23.1.12

Programa inovador 'recuperou' 41 agressores

in Diário de Notícias

Um projeto inovador de reabilitação psicossocial de agressores em casos de violência doméstica lançado em Ponta Delgada, nos Açores, já envolveu 81 indivíduos, 41 dos quais terminaram e processo e não têm registo de reincidência.

"Desde 2009, foram sujeitos a avaliação 110 indivíduos, tendo 81 chegado a este projeto, dos quais 41 já acabaram o programa e ainda não há registo de reincidência", revelou Natércia Gaspar, diretora regional da Solidariedade e Segurança Social, em declarações à Lusa.
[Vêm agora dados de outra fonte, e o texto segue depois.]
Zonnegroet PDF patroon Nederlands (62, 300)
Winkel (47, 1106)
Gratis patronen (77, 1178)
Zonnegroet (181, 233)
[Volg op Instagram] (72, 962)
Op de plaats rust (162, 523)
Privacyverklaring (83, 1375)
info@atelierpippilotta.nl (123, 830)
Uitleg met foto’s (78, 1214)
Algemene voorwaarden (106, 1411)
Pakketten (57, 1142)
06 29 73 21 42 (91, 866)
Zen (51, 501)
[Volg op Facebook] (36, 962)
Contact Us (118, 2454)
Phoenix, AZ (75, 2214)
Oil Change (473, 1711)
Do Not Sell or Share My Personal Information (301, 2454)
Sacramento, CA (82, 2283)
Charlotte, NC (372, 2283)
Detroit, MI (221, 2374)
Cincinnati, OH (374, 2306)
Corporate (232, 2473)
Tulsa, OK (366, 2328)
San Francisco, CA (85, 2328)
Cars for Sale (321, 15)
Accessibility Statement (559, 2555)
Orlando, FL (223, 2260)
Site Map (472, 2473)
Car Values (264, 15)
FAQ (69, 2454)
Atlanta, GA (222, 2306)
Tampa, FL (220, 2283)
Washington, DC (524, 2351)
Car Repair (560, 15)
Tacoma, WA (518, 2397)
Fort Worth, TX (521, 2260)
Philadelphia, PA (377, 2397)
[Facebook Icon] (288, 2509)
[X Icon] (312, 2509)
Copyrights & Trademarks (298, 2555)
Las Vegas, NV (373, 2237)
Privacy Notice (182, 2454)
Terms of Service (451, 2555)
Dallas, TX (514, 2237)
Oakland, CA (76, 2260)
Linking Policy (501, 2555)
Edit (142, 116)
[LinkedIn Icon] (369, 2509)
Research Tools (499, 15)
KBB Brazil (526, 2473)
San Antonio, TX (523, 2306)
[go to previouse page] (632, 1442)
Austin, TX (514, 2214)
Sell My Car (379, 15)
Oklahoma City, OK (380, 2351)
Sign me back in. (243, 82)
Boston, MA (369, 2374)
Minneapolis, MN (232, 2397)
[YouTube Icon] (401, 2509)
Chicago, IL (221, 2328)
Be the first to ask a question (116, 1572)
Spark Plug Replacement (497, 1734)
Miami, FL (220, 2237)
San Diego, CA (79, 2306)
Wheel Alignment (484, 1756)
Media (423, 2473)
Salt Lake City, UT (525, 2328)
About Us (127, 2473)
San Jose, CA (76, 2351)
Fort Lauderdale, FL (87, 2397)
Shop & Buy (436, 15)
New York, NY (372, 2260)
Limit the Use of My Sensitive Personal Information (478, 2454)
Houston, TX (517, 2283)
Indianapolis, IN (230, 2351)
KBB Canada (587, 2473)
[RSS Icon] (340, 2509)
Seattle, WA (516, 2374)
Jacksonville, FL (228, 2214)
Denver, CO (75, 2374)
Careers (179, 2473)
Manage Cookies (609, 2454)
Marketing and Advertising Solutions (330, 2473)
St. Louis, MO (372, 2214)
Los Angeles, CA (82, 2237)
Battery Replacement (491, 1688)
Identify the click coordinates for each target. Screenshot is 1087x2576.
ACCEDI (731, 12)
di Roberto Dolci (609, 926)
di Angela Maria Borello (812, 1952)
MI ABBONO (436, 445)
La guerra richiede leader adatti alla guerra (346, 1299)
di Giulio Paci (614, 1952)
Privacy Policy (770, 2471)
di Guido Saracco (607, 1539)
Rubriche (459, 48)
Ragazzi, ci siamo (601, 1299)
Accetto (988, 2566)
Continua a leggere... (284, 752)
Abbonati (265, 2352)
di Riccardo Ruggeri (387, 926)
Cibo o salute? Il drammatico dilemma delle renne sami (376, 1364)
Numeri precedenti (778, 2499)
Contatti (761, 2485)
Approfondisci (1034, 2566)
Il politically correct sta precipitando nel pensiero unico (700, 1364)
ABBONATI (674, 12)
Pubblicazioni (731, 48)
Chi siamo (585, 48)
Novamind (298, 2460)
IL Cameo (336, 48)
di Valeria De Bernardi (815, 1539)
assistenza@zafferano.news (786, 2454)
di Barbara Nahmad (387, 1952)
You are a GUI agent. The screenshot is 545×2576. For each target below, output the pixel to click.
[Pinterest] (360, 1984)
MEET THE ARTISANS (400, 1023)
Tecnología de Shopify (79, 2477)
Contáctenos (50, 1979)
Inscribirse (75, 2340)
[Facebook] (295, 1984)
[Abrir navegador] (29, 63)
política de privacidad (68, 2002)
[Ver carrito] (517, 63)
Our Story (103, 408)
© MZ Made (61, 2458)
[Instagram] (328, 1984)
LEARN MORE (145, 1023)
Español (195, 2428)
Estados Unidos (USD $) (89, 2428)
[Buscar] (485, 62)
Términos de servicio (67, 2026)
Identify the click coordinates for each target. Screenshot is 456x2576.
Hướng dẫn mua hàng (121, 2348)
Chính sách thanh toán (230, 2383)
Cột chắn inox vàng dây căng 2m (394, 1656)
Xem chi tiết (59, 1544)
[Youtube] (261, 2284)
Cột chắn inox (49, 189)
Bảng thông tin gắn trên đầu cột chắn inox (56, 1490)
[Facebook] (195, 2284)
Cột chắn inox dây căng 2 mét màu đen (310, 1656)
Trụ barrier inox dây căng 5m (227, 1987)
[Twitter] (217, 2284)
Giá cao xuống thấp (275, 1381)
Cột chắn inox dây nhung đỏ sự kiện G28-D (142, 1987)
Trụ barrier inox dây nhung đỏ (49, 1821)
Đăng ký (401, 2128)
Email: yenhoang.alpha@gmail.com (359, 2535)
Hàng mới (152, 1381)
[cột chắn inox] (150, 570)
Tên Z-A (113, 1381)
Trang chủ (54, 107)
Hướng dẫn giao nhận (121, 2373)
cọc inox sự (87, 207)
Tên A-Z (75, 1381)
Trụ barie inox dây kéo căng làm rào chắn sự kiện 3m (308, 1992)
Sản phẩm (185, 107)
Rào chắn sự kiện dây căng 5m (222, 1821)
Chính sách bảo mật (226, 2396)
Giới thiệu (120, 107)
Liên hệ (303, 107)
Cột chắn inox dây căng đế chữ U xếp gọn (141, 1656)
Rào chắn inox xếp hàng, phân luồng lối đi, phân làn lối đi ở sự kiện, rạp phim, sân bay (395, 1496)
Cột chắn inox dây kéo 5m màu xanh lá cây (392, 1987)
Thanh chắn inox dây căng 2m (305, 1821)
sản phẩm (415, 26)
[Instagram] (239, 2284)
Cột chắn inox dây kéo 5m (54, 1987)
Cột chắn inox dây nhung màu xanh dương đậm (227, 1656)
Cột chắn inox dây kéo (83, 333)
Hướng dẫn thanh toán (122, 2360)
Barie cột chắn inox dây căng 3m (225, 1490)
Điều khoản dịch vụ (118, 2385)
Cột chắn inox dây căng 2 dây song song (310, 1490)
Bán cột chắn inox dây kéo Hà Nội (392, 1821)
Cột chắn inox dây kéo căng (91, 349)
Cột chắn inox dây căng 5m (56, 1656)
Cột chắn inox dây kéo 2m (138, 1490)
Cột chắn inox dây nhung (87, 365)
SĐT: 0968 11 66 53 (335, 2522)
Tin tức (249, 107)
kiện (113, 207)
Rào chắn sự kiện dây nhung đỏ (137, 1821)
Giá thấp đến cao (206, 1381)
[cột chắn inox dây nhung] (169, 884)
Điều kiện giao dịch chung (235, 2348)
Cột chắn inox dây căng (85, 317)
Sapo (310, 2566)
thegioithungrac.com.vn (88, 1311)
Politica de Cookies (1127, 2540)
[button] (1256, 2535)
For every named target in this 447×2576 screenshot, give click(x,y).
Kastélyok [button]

Natércia Gaspar salientou, no entanto, que nem todos os agressores reabilitados voltaram para casa, tendo alguns conseguido a reconciliação com as companheiras, enquanto outros estão a viver novas relações.

O programa CONTIGO consiste numa intervenção terapêutica junto do agressor, que frequenta sessões durante 18 semanas, onde "desmonta estereótipos e conceitos", como a posse e o ciúme, mas também analisa questões como a igualdade do género e a criminalidade da violência doméstica.

Este projeto, que envolve a Direcção Geral de Reinserção Social, o Ministério Público da Comarca Judicial de Ponta Delgada, a PSP e a equipa de Apoio Integrada à Mulher em Situação de Risco, decorre atualmente apenas na Comarca de Ponta Delgada, mas o executivo regional pretende alargá-lo a outras ilhas do arquipélago.

"É um programa inovador, conseguido por técnicos açorianos, que já mereceu referências de boas práticas de instituições europeias", frisou Natércia Gaspar, acrescentando que o CONTIGO também já "serviu de referência a nível nacional para experiências similares".

Apesar dos dados positivos deste projeto, a sua eficácia ao nível da reabilitação de agressores é questionada pela Associação para a Igualdade e Direitos das Mulheres (UMAR) nos Açores, que encara com "alguma relutância" aspetos deste programa.

"Em que medida um programa deste tipo pode estar a facilitar a manutenção destas situações e não a ir à raiz?. Até que ponto o facto de se estar a co-relacionar a vítima com o agressor, na recuperação deste, será benéfico?", questionou Clarisse Canha, da UMAR/Açores, em declarações à Lusa.

Para Clarisse Canha, a reabilitação deve centrar-se na "responsabilização do agressor", defendendo que deve "ser ele próprio a interiorizar-se disso e não apenas a mulher a perdoar".

Nesse sentido, considerou "importante haver intervenção com os agressores, mas no sentido de os responsabilizar pelos atos que cometem, trabalhar comportamentos, conceitos e práticas que os levam a praticar a violência contras mulheres, seja física, psicológica sexual".

No mesmo sentido, a psicóloga Raquel Fontes salientou que, "um programa onde a vítima é envolvida na recuperação do agressor está a fomentar o papel da mulher enquanto cuidadora em detrimento de si, acreditando que a relação pode resultar ou que o agressor irá mudar".

Nos gabinetes que tem abertos em Ponta Delgada e na Ribeira Grande, em S. Miguel, a UMAR realizou no ano passado 372 atendimentos psicossociais e jurídicos a 64 mulheres vítimas de violência doméstica.